Lo extraño de todo ese episodio de reunión familiar, y el logro principal de la dibujante-autora, es que es capaz de usar ese momento para explicar, desde dentro cómo, al decir de Tólstoi, todas las familias son infelices, a su manera. Nada de lo que se planea sale como debería: Uriel, el padre, acaba exiliado en Medellín como locutor de una emisora cristiana; Patricia termina trabajando como instructora de aeróbicos; la madre regresa a Quito y Paola comprende que crecer es doloroso: que aquella primera despedida de los 12 años se parece mucho a esta de los 17 cuando conoce a los primeros artistas de la ciudad y pasa una noche en blanco pintando los muros de una ciudad que también abandonará. La familia se desvanece.

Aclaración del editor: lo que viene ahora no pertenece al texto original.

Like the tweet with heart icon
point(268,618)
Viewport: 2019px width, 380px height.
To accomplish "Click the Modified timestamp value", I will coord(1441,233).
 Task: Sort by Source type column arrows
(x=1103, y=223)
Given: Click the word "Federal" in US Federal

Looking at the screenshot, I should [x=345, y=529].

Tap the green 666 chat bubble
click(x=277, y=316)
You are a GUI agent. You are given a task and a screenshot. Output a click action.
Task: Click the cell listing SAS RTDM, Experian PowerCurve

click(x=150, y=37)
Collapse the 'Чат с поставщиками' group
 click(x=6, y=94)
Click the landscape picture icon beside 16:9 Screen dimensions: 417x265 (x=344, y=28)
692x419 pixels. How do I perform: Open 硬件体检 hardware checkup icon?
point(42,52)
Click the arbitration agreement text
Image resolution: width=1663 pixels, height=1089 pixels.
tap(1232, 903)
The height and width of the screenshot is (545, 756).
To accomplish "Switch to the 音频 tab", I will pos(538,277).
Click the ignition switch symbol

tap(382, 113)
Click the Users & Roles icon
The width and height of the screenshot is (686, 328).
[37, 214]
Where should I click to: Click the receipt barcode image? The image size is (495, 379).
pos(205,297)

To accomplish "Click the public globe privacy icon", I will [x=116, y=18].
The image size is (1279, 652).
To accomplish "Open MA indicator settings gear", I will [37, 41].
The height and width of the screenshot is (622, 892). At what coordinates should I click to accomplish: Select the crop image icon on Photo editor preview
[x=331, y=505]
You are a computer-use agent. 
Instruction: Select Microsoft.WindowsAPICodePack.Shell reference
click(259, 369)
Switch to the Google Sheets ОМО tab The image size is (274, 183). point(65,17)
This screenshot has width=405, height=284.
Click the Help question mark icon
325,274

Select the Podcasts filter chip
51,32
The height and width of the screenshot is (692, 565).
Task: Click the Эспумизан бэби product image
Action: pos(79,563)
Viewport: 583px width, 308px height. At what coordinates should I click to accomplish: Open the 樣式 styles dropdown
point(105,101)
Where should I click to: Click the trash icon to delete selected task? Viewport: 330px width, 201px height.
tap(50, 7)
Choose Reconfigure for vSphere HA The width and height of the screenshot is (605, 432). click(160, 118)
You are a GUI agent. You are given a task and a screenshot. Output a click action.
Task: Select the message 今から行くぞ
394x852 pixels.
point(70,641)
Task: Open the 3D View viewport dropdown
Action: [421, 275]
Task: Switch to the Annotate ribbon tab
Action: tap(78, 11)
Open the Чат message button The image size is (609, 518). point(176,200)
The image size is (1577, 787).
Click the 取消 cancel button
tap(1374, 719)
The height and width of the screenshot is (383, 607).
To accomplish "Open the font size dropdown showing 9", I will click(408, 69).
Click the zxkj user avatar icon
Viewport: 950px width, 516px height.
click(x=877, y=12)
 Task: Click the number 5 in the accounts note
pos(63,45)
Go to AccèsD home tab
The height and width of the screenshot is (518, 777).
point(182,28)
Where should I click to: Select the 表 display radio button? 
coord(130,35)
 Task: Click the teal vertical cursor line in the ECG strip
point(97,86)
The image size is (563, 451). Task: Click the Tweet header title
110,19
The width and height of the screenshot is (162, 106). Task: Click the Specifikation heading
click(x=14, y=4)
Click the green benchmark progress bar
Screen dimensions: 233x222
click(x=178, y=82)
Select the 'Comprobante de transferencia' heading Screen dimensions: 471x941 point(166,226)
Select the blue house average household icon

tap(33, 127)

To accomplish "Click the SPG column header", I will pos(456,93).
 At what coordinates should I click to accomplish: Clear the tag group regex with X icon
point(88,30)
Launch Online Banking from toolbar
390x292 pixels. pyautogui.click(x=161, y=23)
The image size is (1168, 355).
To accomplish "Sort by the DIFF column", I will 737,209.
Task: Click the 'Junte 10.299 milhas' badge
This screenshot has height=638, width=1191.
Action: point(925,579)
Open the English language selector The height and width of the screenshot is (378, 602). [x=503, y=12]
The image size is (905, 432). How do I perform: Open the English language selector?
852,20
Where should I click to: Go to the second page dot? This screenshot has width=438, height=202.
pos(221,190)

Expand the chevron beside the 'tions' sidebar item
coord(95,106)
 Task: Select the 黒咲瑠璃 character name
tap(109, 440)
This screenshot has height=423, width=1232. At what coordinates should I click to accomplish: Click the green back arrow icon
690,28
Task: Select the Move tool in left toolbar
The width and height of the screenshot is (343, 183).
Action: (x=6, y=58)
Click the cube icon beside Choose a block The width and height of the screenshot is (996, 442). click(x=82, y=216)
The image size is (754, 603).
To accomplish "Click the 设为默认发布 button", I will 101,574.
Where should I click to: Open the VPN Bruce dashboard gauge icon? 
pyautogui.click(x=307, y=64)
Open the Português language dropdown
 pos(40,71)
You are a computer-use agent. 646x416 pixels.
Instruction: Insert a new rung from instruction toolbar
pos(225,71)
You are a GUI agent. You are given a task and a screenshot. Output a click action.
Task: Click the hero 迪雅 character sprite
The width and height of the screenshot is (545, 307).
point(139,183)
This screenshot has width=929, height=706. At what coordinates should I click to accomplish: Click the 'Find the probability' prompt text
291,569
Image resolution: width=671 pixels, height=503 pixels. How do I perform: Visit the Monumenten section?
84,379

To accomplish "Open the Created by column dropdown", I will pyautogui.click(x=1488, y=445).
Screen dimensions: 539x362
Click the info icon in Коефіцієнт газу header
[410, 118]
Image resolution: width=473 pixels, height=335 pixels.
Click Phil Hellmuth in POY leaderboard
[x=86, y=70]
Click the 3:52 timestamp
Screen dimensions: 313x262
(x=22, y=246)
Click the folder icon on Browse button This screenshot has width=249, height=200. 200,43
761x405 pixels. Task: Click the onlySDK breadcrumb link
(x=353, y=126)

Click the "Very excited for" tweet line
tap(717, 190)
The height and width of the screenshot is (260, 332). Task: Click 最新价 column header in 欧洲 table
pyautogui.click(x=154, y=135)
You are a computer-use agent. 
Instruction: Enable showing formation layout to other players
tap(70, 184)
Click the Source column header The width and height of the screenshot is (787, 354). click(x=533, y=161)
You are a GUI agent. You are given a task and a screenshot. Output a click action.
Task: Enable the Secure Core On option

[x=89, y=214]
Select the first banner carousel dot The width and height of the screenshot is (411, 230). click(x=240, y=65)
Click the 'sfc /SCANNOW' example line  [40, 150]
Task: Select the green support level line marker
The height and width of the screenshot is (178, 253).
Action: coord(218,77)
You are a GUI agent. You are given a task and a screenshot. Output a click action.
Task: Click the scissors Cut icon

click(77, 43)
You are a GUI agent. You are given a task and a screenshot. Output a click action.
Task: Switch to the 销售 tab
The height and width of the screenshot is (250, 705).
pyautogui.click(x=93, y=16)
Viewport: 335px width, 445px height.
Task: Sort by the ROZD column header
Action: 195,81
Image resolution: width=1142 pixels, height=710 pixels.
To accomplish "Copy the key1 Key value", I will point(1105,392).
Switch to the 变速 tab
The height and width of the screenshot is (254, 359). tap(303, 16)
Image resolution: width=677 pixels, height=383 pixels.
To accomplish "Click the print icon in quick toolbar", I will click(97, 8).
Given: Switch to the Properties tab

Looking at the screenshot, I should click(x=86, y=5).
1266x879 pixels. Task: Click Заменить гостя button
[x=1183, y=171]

Cada ventana es como discurrir entre habitaciones. En el interior de cada marco, por lo tanto, se nos ofrece una posibilidad, si uno se detiene en ellos, de entrar a esa existencia escasa, rutinaria, pero profundamente humana, hecha de canciones, dolores, primeras relaciones sexuales, fiestas, clases escolares, por la cual todos pasamos alguna vez. Ir de una ventana a otra es como ver pasar la vida. La de Paola que siente, cuando va a llegar el final, que es hora de partir. Que ha llegado el momento de seguir partiendo, mejor dicho.

Virus tropical 3, Power Paola, La Silueta.